Tool calls change the meaning of streaming. You are no longer just showing language generation; you are showing a live control loop.

That creates a useful design principle: make the handoff visible. Users should be able to tell when the model is talking, when it is asking for help from a tool, and when it is waiting on the result.

The best systems feel less like a chatbot and more like a coordinated workflow. Not because they reveal every internal detail, but because they present state transitions clearly.

OpenAI’s streaming APIs, Anthropic’s streamed message blocks, and the broader SSE/EventSource model all point in the same direction: the client must be stateful enough to assemble meaning from fragments.

The Bottom Line

Streaming LLM responses is easy to demo and easy to get subtly wrong. The core challenge is not receiving tokens; it is managing partial state across text, tool calls, and tool results.

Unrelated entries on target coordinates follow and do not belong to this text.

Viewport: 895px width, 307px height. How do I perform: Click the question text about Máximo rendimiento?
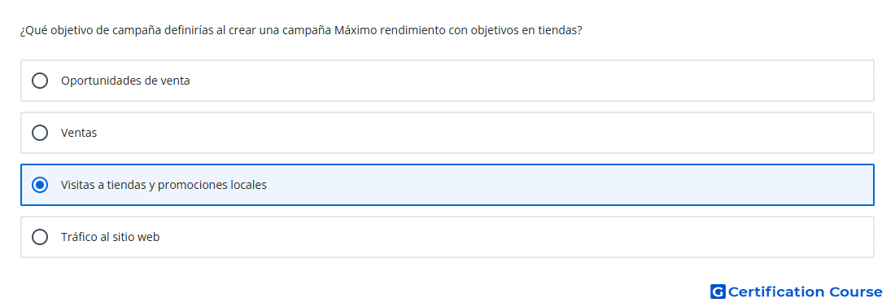click(x=301, y=31)
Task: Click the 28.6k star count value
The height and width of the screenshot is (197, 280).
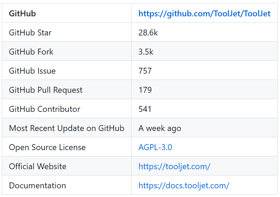Action: [x=148, y=33]
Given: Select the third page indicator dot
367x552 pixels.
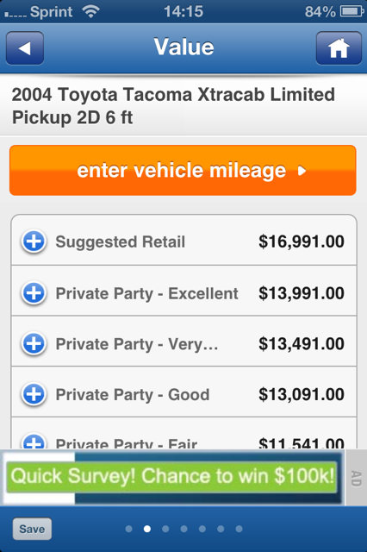Looking at the screenshot, I should (x=165, y=529).
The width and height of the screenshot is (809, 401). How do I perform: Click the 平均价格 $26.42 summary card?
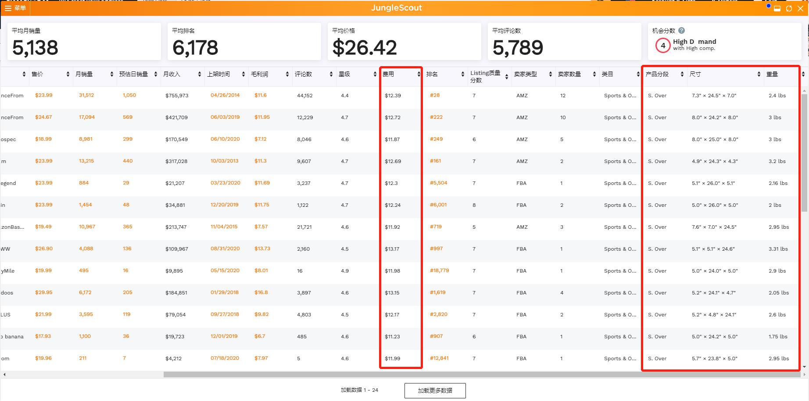click(x=404, y=42)
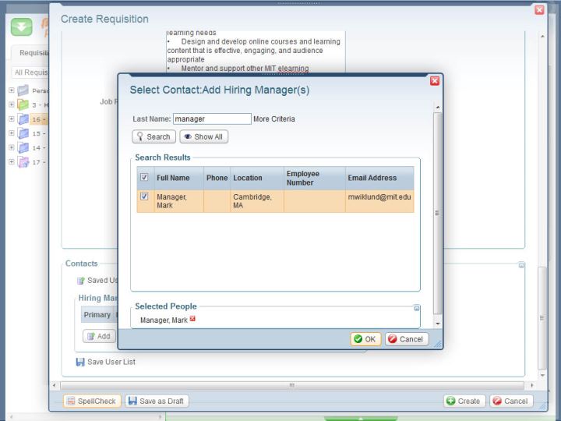
Task: Open the Requisitions tab
Action: pyautogui.click(x=31, y=53)
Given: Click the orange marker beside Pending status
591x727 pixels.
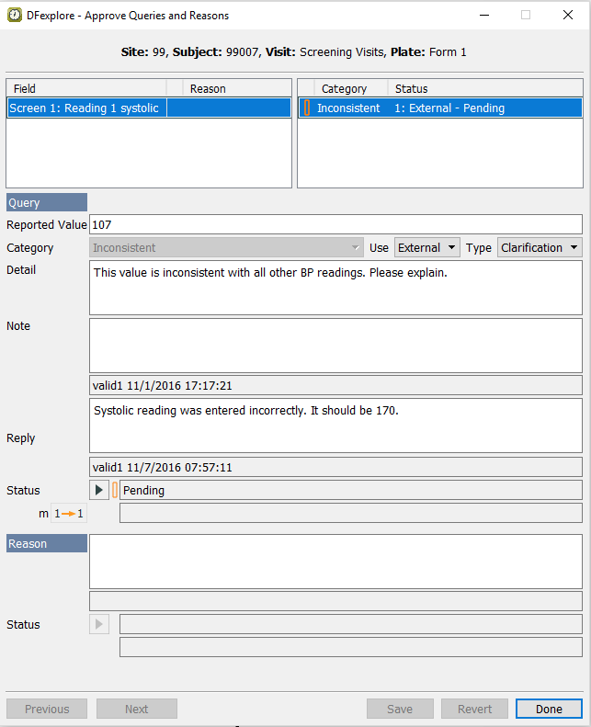Looking at the screenshot, I should [115, 491].
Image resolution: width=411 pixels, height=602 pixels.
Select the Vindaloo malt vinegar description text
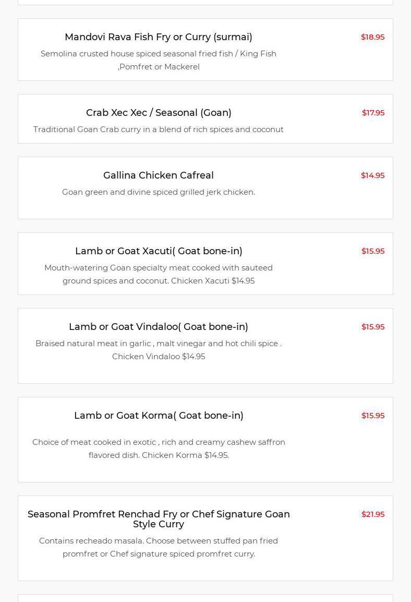pyautogui.click(x=158, y=350)
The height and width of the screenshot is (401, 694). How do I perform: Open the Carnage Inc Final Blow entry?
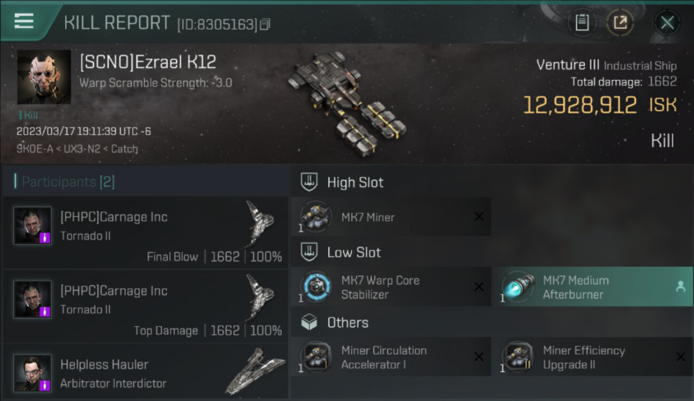point(146,233)
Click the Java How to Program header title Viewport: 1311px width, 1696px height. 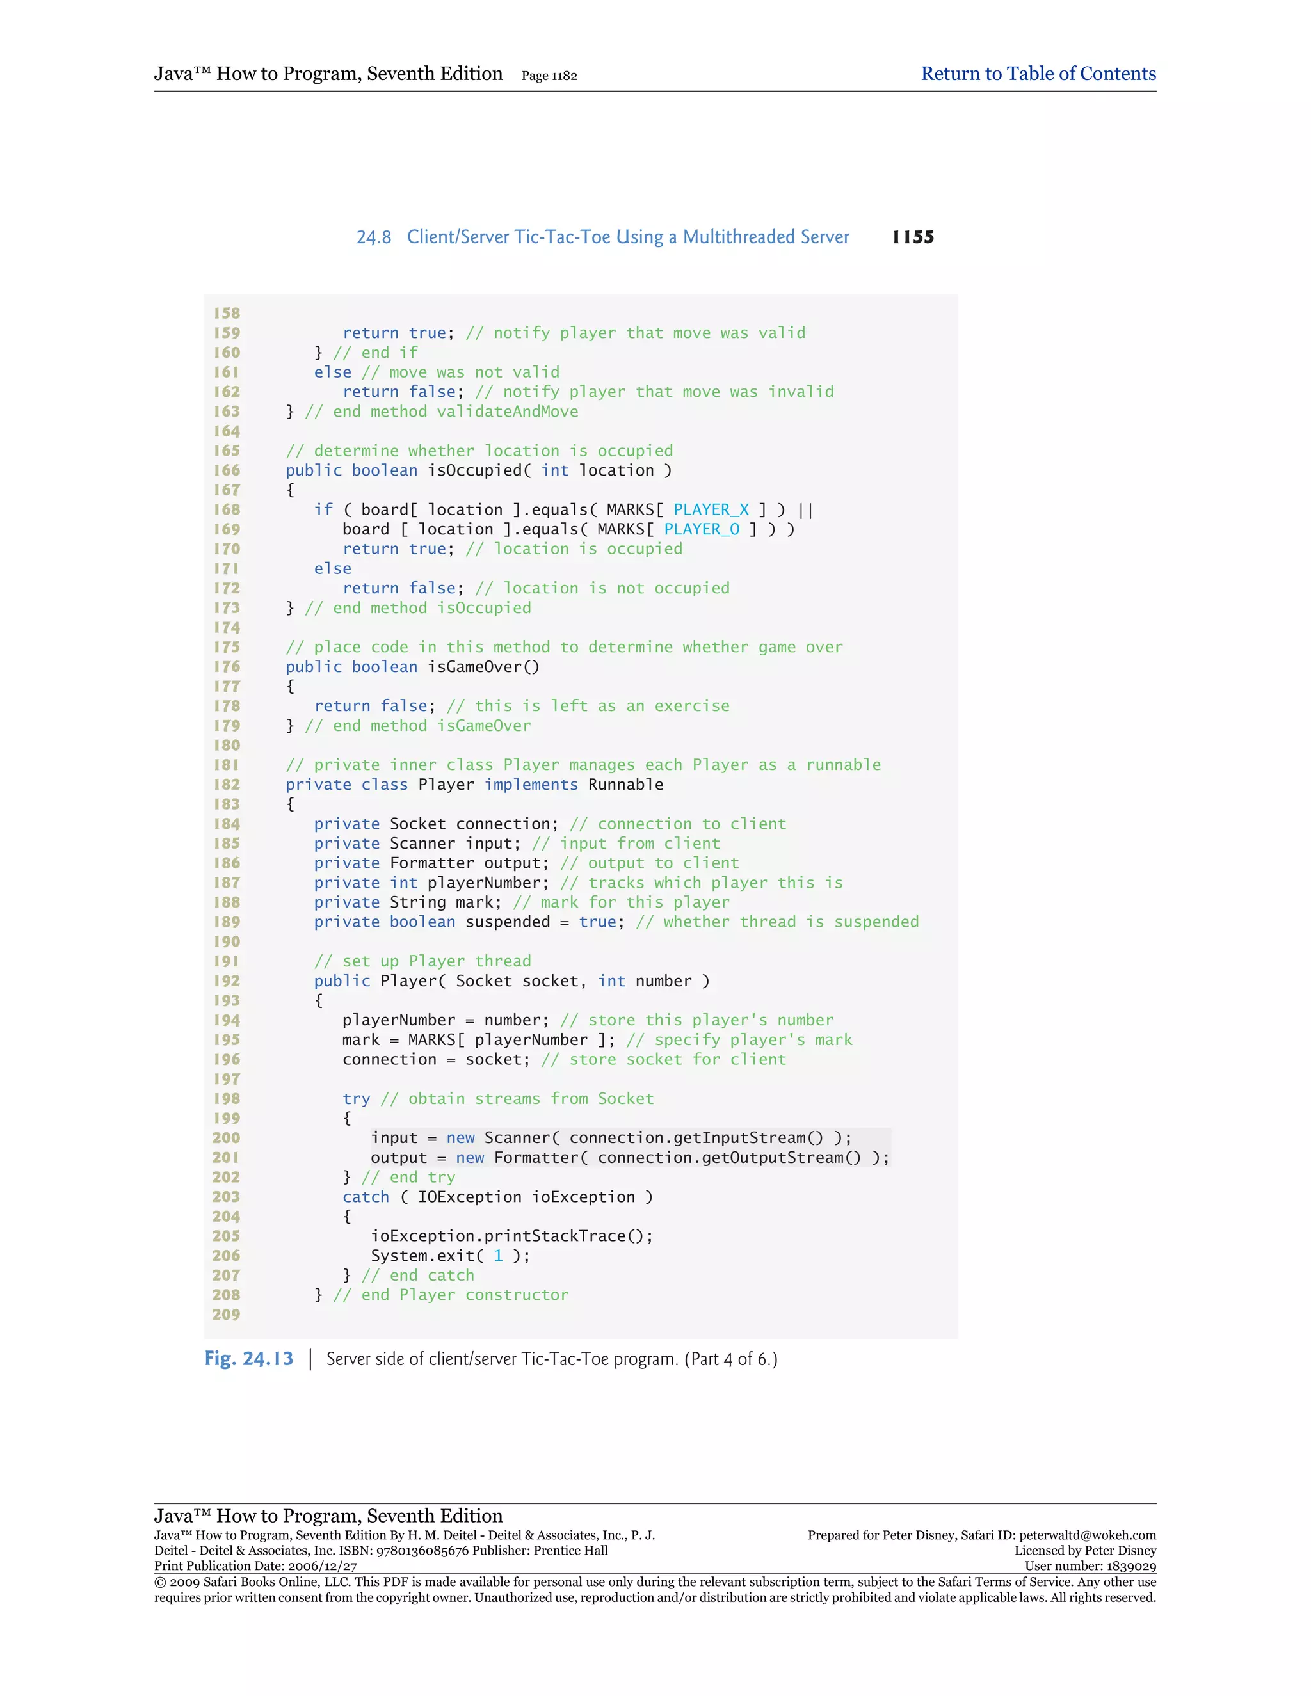(328, 74)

If you are building a responsive agent UI, design for three things: incremental text, incremental tool-call assembly, and explicit UI states. Keep the stream parser separate from rendering, validate tool arguments before execution, and do not assume that more streaming always makes the experience better.

The goal is not to expose every token. The goal is to make the system’s behavior understandable while it is still happening.